Not surprisingly, the study states that nearly 60 percent of people polled have streamed a music video over the last three months, which in and of itself, doesn't mean much. Since music videos can be embedded in blogs and social networks, it would make sense that the majority of people have watched one.
From there, the stats get a little bit wonkier. Almost 50 percent of people had downloaded a song without paying for it. Again, this is a little deceiving because it doesn't mean the songs were pirated. As we see every single week, bands are constantly giving away free songs. The real number is a little harder to track down, but according to a recent study performed in the UK, there was something around 1.2 billion illegal music downloads last year, as opposed to the 160 million in sales.
Here's the part record labels are going to be worried about. Fewer than 20 percent of Internet users worldwide paid for a song online; fewer still bought full albums. Of course, the other 80 percent of people weren't pirating music; it just means they didn't buy an album or song online. As we'd expect, sales were down last year across the board, as digital sales aren't rising as quickly as physical discs are dropping.

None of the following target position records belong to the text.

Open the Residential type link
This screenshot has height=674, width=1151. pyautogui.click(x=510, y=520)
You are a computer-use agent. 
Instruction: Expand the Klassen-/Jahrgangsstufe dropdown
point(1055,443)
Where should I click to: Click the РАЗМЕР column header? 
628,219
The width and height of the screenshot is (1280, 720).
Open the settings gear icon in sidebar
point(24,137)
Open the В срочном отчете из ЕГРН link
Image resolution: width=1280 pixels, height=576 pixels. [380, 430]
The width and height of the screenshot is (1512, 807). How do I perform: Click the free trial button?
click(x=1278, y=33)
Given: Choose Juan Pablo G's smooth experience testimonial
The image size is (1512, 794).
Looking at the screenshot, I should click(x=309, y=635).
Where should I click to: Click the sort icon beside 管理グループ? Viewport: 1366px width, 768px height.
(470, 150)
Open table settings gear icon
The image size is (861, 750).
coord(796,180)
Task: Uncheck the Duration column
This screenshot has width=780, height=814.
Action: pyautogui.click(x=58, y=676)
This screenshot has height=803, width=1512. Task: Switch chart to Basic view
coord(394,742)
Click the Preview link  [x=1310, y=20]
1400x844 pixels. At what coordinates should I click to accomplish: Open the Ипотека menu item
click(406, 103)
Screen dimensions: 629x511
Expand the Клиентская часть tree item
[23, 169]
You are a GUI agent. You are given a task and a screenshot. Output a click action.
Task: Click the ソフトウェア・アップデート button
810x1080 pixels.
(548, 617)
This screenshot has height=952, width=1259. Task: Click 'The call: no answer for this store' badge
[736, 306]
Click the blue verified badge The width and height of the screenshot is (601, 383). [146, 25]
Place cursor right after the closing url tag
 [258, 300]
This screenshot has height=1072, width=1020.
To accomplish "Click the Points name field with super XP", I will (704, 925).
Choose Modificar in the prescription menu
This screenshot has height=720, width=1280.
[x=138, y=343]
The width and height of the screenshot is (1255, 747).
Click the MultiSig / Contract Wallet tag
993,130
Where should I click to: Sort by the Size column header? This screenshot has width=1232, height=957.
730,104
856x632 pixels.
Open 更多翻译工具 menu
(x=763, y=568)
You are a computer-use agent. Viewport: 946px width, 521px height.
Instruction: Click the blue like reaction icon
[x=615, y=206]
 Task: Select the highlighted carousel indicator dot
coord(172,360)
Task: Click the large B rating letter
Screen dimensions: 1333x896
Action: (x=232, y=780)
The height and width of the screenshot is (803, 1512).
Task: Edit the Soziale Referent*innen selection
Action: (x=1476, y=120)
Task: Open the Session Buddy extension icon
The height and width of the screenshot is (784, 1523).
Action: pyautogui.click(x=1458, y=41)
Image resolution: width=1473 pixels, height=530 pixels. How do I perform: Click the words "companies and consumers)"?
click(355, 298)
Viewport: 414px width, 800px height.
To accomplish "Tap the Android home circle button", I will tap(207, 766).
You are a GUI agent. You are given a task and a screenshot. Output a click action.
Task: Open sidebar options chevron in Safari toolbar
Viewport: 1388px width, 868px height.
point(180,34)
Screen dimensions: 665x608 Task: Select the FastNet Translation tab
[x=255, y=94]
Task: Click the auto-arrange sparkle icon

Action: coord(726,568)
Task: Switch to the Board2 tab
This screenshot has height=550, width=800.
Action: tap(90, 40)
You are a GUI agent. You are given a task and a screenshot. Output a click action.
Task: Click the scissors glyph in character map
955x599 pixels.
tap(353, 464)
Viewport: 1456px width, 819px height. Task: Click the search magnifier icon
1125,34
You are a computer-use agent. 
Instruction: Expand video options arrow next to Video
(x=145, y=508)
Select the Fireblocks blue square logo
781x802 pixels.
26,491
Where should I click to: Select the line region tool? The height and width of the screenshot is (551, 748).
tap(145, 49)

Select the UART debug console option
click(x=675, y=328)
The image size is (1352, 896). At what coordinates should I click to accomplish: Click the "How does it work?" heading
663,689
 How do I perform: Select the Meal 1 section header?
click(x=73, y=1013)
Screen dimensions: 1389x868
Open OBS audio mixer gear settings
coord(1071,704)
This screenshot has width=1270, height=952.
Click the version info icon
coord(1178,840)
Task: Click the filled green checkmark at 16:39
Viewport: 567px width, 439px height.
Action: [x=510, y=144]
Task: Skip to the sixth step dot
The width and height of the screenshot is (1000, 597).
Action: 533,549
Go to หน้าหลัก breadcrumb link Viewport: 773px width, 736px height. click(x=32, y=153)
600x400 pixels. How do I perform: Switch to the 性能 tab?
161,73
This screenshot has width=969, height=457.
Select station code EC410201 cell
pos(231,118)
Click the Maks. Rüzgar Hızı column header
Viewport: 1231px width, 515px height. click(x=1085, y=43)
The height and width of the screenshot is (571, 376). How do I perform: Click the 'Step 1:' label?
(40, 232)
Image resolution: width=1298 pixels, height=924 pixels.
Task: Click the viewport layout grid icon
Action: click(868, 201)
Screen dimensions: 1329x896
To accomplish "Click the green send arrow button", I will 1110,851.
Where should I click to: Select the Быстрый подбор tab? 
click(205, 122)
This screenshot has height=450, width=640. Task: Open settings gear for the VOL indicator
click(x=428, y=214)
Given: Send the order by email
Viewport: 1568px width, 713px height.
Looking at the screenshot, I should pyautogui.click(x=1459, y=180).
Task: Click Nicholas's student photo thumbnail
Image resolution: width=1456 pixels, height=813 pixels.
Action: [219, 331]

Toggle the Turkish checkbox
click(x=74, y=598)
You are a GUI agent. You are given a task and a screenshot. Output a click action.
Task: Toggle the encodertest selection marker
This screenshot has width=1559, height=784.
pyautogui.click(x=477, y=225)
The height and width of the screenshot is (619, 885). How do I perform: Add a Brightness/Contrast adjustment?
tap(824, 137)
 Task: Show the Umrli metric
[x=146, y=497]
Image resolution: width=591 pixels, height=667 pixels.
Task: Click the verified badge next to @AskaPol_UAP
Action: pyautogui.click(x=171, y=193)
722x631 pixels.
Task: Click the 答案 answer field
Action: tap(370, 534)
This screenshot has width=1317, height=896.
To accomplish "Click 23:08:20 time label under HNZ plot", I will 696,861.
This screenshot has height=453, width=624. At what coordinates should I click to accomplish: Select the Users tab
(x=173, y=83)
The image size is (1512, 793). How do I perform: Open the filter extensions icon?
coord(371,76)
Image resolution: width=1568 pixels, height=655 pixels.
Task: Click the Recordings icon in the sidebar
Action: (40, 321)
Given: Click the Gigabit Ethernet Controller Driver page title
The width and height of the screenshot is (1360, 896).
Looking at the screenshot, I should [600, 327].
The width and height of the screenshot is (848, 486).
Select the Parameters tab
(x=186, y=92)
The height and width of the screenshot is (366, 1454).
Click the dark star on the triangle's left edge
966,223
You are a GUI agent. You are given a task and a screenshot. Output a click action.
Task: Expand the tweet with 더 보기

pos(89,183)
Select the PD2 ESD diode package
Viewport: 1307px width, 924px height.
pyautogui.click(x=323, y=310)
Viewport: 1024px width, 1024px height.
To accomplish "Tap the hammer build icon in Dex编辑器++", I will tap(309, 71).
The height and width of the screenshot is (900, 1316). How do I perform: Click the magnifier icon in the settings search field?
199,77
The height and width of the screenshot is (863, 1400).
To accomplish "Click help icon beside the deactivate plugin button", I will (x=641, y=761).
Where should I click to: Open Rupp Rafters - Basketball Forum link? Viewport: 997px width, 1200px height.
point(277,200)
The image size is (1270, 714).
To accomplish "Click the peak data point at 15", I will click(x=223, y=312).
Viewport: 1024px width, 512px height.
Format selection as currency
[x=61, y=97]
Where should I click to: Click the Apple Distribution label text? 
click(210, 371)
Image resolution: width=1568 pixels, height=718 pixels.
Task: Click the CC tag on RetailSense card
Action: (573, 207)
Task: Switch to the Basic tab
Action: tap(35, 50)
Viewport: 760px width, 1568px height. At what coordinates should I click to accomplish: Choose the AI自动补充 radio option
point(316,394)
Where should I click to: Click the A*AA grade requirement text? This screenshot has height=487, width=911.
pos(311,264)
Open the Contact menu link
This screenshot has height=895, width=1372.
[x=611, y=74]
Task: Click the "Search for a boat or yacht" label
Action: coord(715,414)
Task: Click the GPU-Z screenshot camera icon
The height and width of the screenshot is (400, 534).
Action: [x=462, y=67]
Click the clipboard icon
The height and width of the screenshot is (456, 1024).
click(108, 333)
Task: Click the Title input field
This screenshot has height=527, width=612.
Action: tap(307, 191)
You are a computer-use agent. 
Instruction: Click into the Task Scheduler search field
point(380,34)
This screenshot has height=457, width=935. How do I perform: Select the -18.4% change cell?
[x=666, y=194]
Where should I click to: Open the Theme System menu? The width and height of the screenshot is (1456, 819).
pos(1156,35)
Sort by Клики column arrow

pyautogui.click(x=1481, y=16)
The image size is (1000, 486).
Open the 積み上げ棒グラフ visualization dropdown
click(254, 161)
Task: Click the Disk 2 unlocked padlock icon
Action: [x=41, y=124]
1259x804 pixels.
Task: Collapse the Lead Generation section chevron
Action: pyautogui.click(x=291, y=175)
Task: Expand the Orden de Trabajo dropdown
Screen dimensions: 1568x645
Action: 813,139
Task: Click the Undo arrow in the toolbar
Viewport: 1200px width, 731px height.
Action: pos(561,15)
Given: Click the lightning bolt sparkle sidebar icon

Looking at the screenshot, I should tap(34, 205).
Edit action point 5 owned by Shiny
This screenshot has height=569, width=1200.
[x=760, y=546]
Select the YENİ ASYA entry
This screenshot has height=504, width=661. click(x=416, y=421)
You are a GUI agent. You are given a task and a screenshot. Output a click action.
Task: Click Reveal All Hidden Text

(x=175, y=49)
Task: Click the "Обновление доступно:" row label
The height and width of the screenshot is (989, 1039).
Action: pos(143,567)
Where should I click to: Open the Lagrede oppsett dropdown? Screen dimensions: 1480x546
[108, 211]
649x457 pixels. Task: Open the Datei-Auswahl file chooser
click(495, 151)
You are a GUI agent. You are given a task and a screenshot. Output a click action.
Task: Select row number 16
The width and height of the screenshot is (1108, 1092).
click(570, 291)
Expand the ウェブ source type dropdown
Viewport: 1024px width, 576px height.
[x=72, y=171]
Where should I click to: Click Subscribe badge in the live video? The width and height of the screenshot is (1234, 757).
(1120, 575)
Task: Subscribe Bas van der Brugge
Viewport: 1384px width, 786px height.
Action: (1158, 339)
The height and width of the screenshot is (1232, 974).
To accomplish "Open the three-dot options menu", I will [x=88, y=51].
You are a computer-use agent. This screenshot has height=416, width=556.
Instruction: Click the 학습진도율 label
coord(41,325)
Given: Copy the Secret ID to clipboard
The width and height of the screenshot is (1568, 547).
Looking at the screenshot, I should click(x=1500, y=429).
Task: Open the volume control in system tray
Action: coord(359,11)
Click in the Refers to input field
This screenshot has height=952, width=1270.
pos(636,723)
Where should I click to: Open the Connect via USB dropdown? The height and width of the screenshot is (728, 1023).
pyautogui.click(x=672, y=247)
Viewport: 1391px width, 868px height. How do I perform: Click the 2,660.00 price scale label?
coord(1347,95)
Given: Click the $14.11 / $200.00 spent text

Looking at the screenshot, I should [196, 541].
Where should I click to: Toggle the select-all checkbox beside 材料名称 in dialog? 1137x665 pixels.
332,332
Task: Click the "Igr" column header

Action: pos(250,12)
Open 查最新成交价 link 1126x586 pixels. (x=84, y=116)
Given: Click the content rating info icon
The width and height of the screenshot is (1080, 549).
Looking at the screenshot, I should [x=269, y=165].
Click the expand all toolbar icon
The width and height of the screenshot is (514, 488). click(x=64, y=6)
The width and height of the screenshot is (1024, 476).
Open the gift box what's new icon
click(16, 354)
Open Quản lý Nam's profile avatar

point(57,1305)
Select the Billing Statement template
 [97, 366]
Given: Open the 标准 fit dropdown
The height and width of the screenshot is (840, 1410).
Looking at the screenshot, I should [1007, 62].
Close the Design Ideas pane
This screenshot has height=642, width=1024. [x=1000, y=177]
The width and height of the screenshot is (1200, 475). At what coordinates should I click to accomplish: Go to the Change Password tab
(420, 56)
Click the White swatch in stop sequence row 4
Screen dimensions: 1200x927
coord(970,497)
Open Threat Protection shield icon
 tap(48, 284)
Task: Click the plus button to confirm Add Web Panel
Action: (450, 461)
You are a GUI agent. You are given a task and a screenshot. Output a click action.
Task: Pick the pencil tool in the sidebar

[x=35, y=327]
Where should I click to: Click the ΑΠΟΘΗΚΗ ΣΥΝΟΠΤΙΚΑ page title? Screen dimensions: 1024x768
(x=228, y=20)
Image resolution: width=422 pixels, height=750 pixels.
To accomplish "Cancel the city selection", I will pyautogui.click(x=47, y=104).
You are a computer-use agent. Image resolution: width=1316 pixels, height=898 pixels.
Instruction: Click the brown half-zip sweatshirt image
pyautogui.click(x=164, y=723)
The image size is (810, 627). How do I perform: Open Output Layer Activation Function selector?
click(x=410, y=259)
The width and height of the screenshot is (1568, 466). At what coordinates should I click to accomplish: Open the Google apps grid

So what does it all mean for 2011? Nothing, really. But it does prove a few things that we already know: people like music videos now more than ever because they can watch them on demand, share them with friends and stream them whenever they want. Despite the fact YouTube added links to Amazon and iTunes two years ago, as a promotional tool music videos aren't really doing their job to sell more albums. Most importantly, while digital sales are still rising, they're not keeping up with the fall of physical sales, and a surprising large amount of people are still terrified of purchasing anything from their computer.